Quelle: Heineken, Niederlande

Ererbte vor neun Jahren von ihrem verstorbenen Vater, Freddy Heineken, einen Anteil von 25 % am niederländischen Bierbrauer Heineken. Das Unternehmen hat mehr als 170 Premiummarken in mehr als 65 Ländern. Mutter von fünf Kindern, studierte Jura an der Universität Leiden.

Quelle: Prada

Miuccia Prada, die Enkelin des Firmengründers Mario Prada, leitet Prada zusammen mit ihrem Mann Patrizio Bertelli.

Nettowert: 6,5 Milliarden Dollar – Stand März 2012

Quelle: Diversified, Schweden

Eine der reichsten Frauen Schwedens. 1982 trat sie die Nachfolge ihres Vaters an der Spitze des Axel Johnson-Konzerns an, eines diversifizierten Handelsunternehmens, das 1873 von ihrem Urgroßvater gegründet wurde. Die Gruppe, die sich in Privatbesitz befindet, ist mit 6,3 Milliarden Dollar (Umsatz) an allem beteiligt, von Energie über Telekommunikation bis hin zu Immobilien.

Nettowert: 6,3 Milliarden Dollar – Stand: März 2012

Quelle: Cox Enterprises, USA

Enkelin des Cox Enterprises-Gründers James M. Cox (gest. 1957), Parry-Okeden erbte 25 % des Unternehmens, nachdem ihre Mutter, Barbara Cox Anthony, 2007 verstarb.
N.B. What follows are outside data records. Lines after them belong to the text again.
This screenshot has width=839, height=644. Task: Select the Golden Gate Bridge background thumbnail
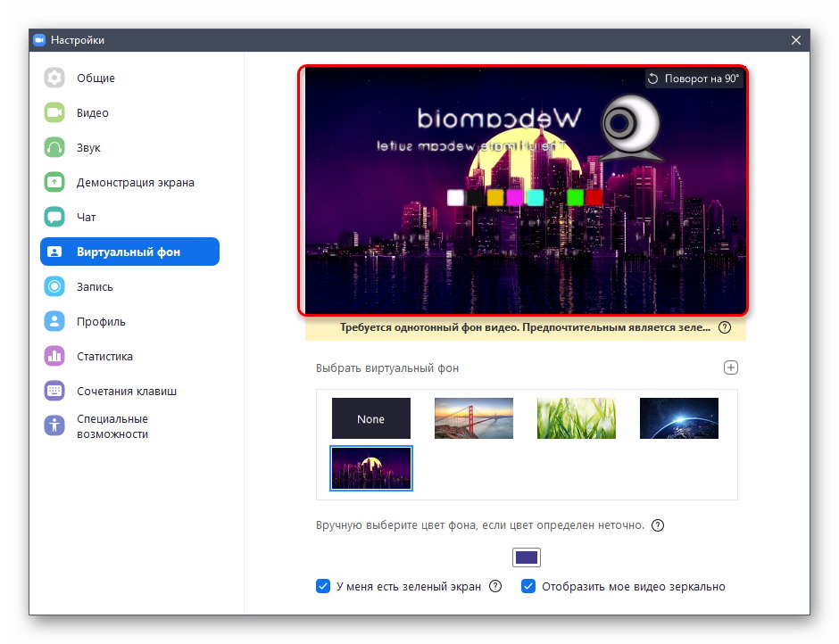click(x=474, y=418)
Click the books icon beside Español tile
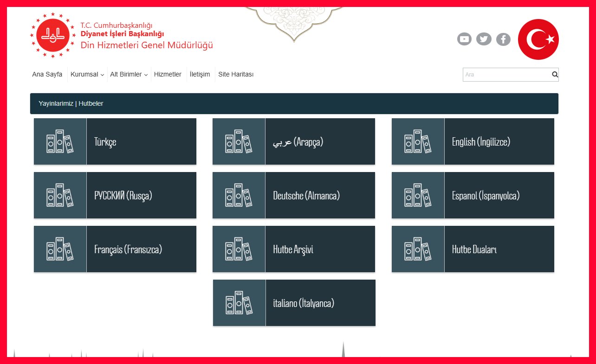This screenshot has height=364, width=596. point(418,195)
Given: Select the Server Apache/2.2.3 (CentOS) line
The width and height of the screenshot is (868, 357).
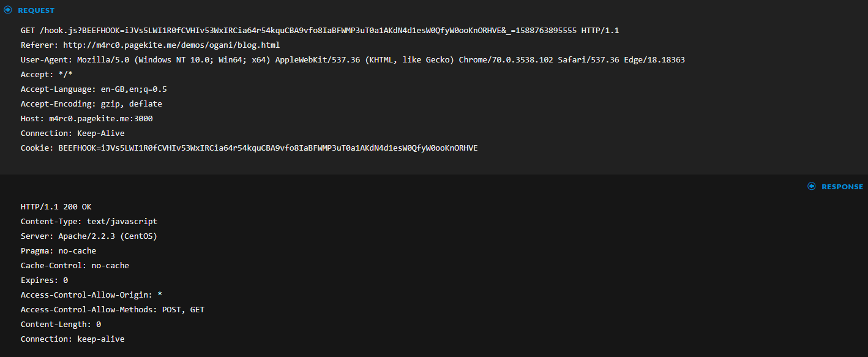Looking at the screenshot, I should coord(93,236).
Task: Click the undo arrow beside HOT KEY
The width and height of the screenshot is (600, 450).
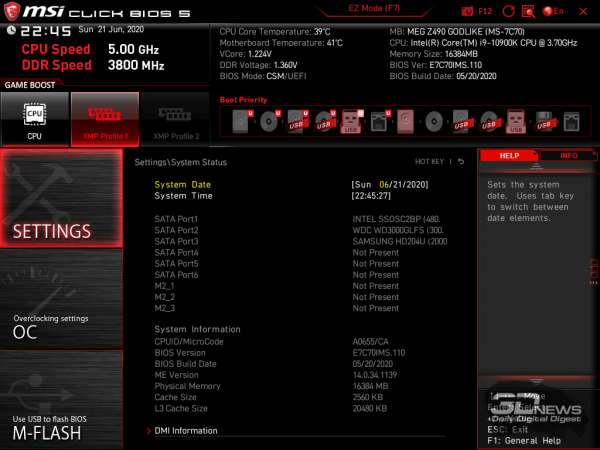Action: coord(461,161)
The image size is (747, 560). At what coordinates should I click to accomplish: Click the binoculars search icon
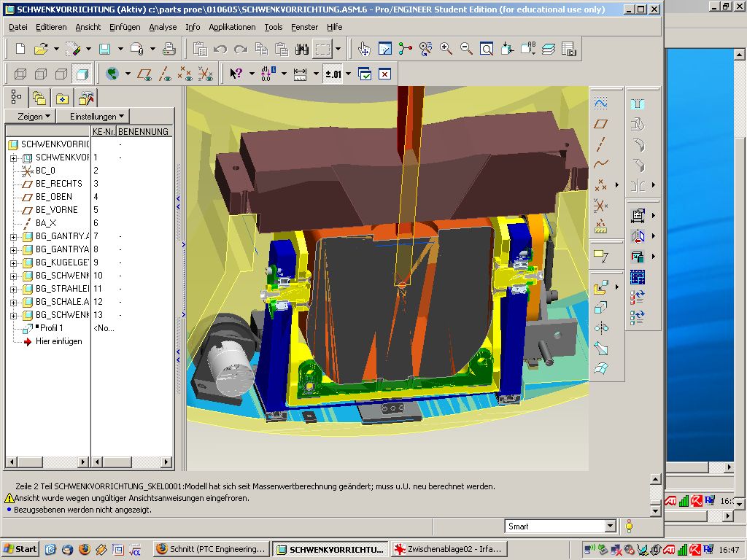coord(302,49)
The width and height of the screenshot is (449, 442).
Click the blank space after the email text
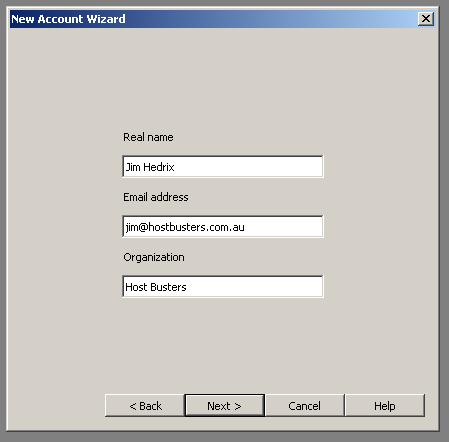click(x=283, y=226)
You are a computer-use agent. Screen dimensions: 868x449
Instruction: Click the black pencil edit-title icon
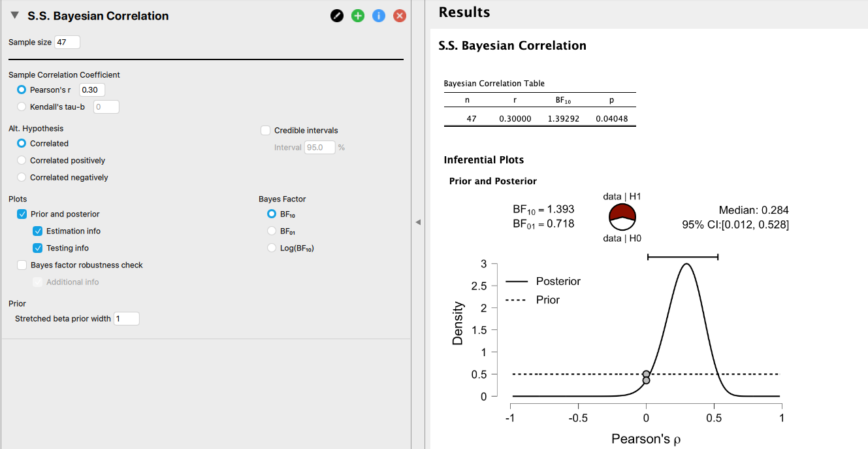pyautogui.click(x=337, y=16)
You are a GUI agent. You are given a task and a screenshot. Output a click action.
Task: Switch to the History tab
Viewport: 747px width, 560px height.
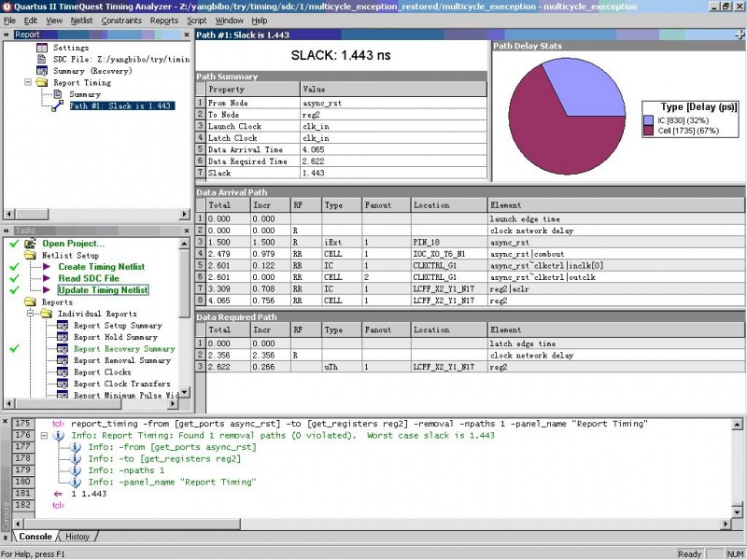pos(78,537)
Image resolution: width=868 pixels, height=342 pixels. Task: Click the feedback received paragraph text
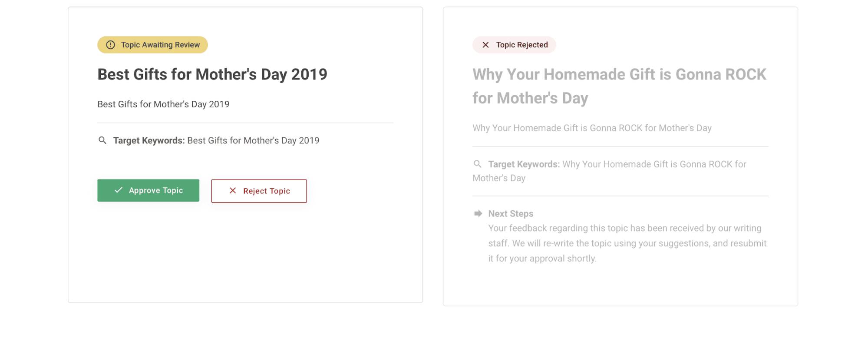point(627,243)
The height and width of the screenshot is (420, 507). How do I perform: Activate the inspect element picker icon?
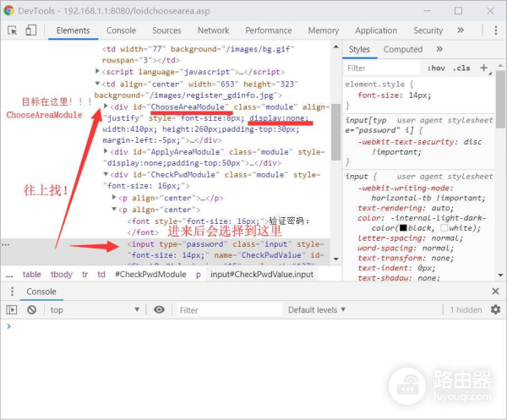click(13, 30)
Quelle: Real Estate, China

Die reichste Selfmade-Frau der Welt ist eine ehemalige Journalistin. Wu schloss 1984 ihr Studium an der Abteilung für Navigationstechnik der Northwestern Polytechnical University ab und arbeitete von 1988 bis 1993 als Journalistin und Redakteurin bei der China Shirong News Agency. Die Aktien von Wus in Hongkong börsennotiertem Immobilienentwickler Longfor Properties stiegen im Vergleich zum Vorjahr um ein Viertel, und die Vertragsverkäufe für 2010 stiegen im Vergleich zum Vorjahr um 81 % auf 5 Mrd. USD. Von seinen Wurzeln im zentralchinesischen Chongqing aus expandiert Longfor in relativ profitable Märkte in Städten der ersten Liga. Wu teilt ihr Vermögen mit ihrem Ehemann, der ebenfalls Anteile an dem Unternehmen hält.

Quelle: Real Estate

Ihr zurückhaltender Vater, Yeung Kwok Keung, übertrug ihr vor dem Börsengang des Unternehmens in Hongkong im Jahr 2007 seinen Anteil am Hauptvermögen der Familie, Aktien des von der Familie kontrollierten Immobilienentwicklers Country Garden Holdings.

Quelle: Zara

Rosalia Mera, Mitbegründerin von Inditex (Muttergesellschaft der Zara-Einzelhandelsgeschäfte) mit ihrem Ex-Ehemann Amanacio Ortega, ist nach wie vor die reichste Frau Spaniens. Mera und Ortega sind seit langem geschieden, aber sie hält immer noch einen Anteil von 5,8 % an Inditex, das heute 16,1 Mrd. USD (Umsatz) wert ist, sowie einen Haufen Bargeld aus dem Börsengang von 2001, der ihr damals 600 Mio. USD einbrachte.